The analysis of so small an amount of a silicate is a difficult problem. To break up the silicate by fusion with alkalis implies the introduction of foreign and non-volatile ingredients; to estimate the silica by its loss on treating the mineral by ammonium or hydrogen fluoride were to lose what, in the analysis of such small quantities, is the necessary check afforded by the summing of the percentages of its constituents.

To distil the silica in the form of silicium fluoride, and then to determine it either as silica or as potassium fluosilicate, suggested itself as a means by which this check might be secured. A long series of experiments, undertaken in order to ascertain the best process for thus determining the silica, has resulted in a completely successful application of the method; and by it so small an amount as two-tenths of a gramme of enstatite or of augite has been analysed with a satisfactory result in the Laboratory at the British Museum.

# 2\. On a new Method of analysing Silicates that do not gelatinise with Acids.

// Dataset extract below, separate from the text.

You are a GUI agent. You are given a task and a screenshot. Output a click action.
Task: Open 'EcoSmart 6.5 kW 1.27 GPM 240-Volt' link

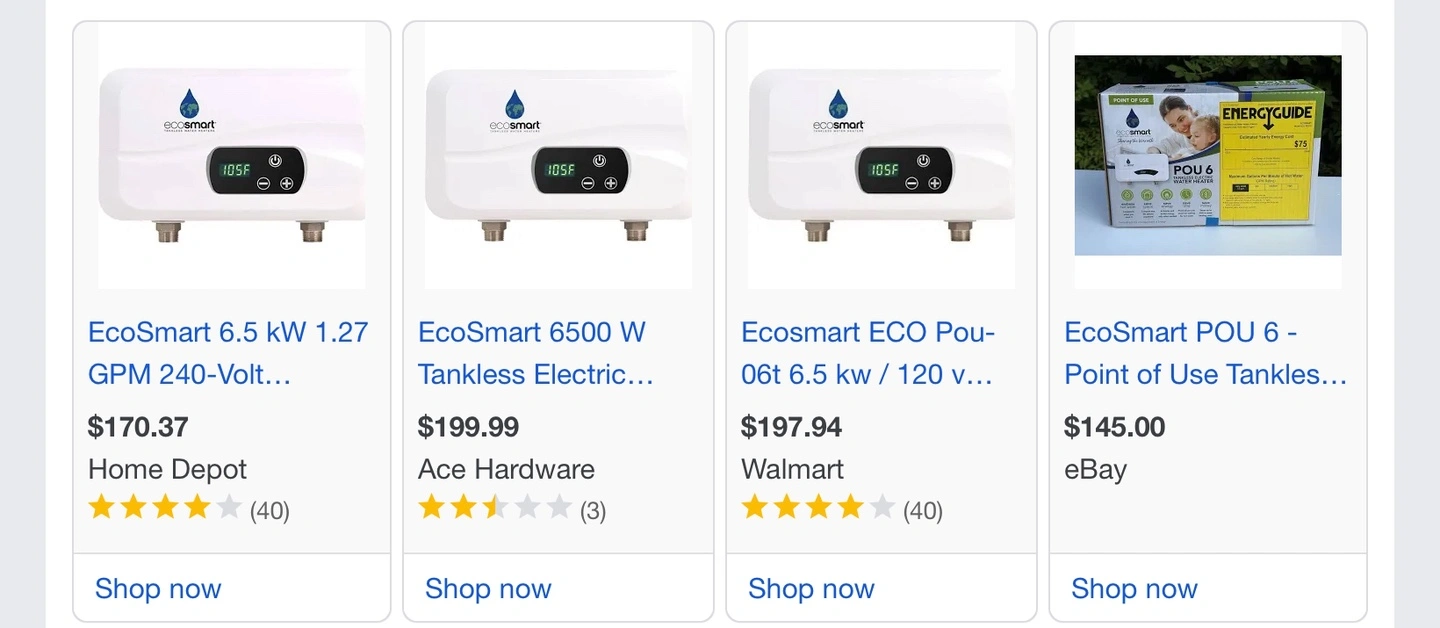[228, 353]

The method adopted for the analysis of silicates in small quantity, to which reference has already been made, was the following.

Hydrogen fluoride formed from picked fluor-spar was conducted into water. When the saturation had reached the point at which the liquid gave off fumes, the acid solution was treated in a platinum dish with potassium fluoride so long as any precipitate was formed. After decantation the acid was distilled, the first and last portions being omitted, and the distilled acid preserved in a platinum bottle. A leaden bottle, even when lined with pure gutta percha deposited from its solution in benzol, appears to be attacked by the acid.

A small platinum retort of a capacity of 30 cub. centims. (fig. 1) has fitted into it a tubulated stopper (fig. 2) reaching nearly to the bottom of the retort; a small tube (_b_) enters the straight tube (_k_) of the stopper (_a_) at an angle above the neck of the retort, for the delivery of hydrogen. The straight tube can be stopped either by a small platinum stopper (fig. 3), or by a funnel of that metal (fig. 4) with a stopper (_f_) at the top and a fine orifice at its lower extremity (_h_).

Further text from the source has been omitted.